— THE TASK —
In the passage on margin accounts below, reproduce word for word the stretch from "Facts and argument" through "Manulife Financial Corporation.".

## start PASSAGE SHOWN

A margin account permits an investor to borrow money from a broker in order to buy more securities than an investor would otherwise be able to purchase with their own capital. "Margin" requirements are established by the Investment Industry Regulatory Organization of Canada and represent the percentage the investor is required to fund for the proposed purchase of securities. For certain "eligible" securities, the investor can borrow up to 70%.

However, in the event an investor's position declines to the point where the margin loan exceeds the required percentage of the market value of the securities, the broker is entitled to sell the investor's securities in its sole discretion, at any time and without notice, to maintain the margin requirement and protect the broker's loan against the risk of a potentially unlimited downside.

This is the case, as recently determined in Susin v. TD Waterhouse Discount Brokerage,1 even where the broker is alleged to have provided the investor with additional time to bring their account "onside" and the brokerage decides to sell the investor's securities before such time.

In general, the brokerage reserves this right under its contractual agreement with its customers.

Facts and argument in the Susin case

In the Susin case, the discount brokerage brought a summary judgment motion to dismiss an investor's action for damages allegedly suffered as a result of a credit sell-out of two "margin" accounts during the height of 2008 market downturn. These accounts only held shares in Manulife Financial Corporation.

There was no dispute that the investor (who brought the claim as the executor of his wife's estate and who also held a margin account in his own name with the discount brokerage) had read, understood and agreed to the terms of the account agreements that governed the margin accounts.

However, the investor claimed that when the discount brokerage sold securities in both his and his wife's accounts, it had no right to do so because even though the accounts became "under-margined", as a result of the percentage of debt to the market value in the accounts exceeding 70%, a phone call from a credit officer at the discount brokerage had waived the brokerage's contractual right to begin selling securities in the accounts at the time it did so.

The investor contended that the credit officer told him that the securities in the accounts would not be sold right away and that the investor was being given an extension to either sell the securities on his own or to add funds to the accounts so as to comply with the brokerage's margin requirements.

A number of issues flowed out of the phone call between the investor and the credit officer.

Whereas the brokerage denied that its credit officer had granted any kind of extension to the investor to meet the margin requirements, the investor argued that an audio recording of a phone call between the investor and the credit officer had been altered to delete the critical extension of time and that the brokerage breached its duty of care in selling securities in the accounts.

While the investor produced an expert to support his contention that the audio recording had been manipulated, the brokerage challenged the expert's qualifications and evidence. As well, aside from general allegations that the brokerage was negligent in selling securities because the accounts were not under-margined, the investor argued that even if the accounts were undermargined the brokerage breached its duty of care to the investor because it sold the stocks in the accounts at a time when they were increasing in value and that the brokerage had failed to immediately post a notice of the sell-out of securities on the investor's electronic interface which he used to trade securities.

## end PASSAGE SHOWN
## start INFORMATION SHOWN

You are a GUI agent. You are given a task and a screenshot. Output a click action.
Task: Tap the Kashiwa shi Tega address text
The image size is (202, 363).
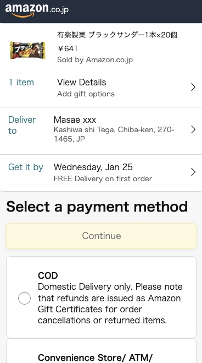tap(114, 134)
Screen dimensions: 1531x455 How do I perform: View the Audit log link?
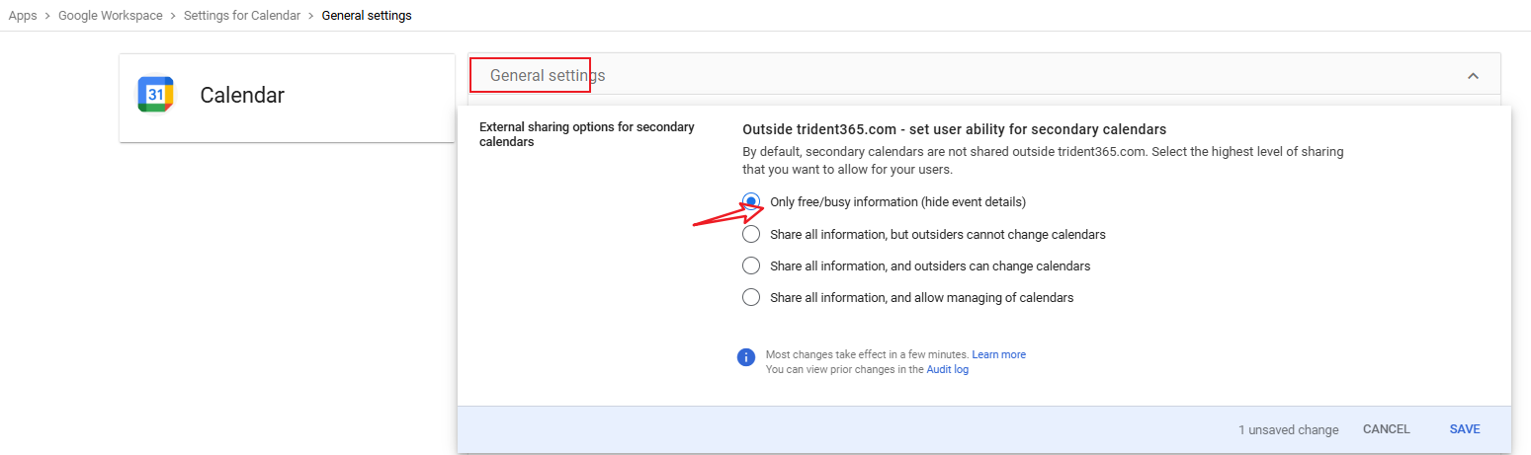pyautogui.click(x=947, y=369)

## end INFORMATION SHOWN

— ANSWER TO THE EXERCISE —
Facts and argument in the Susin case

In the Susin case, the discount brokerage brought a summary judgment motion to dismiss an investor's action for damages allegedly suffered as a result of a credit sell-out of two "margin" accounts during the height of 2008 market downturn. These accounts only held shares in Manulife Financial Corporation.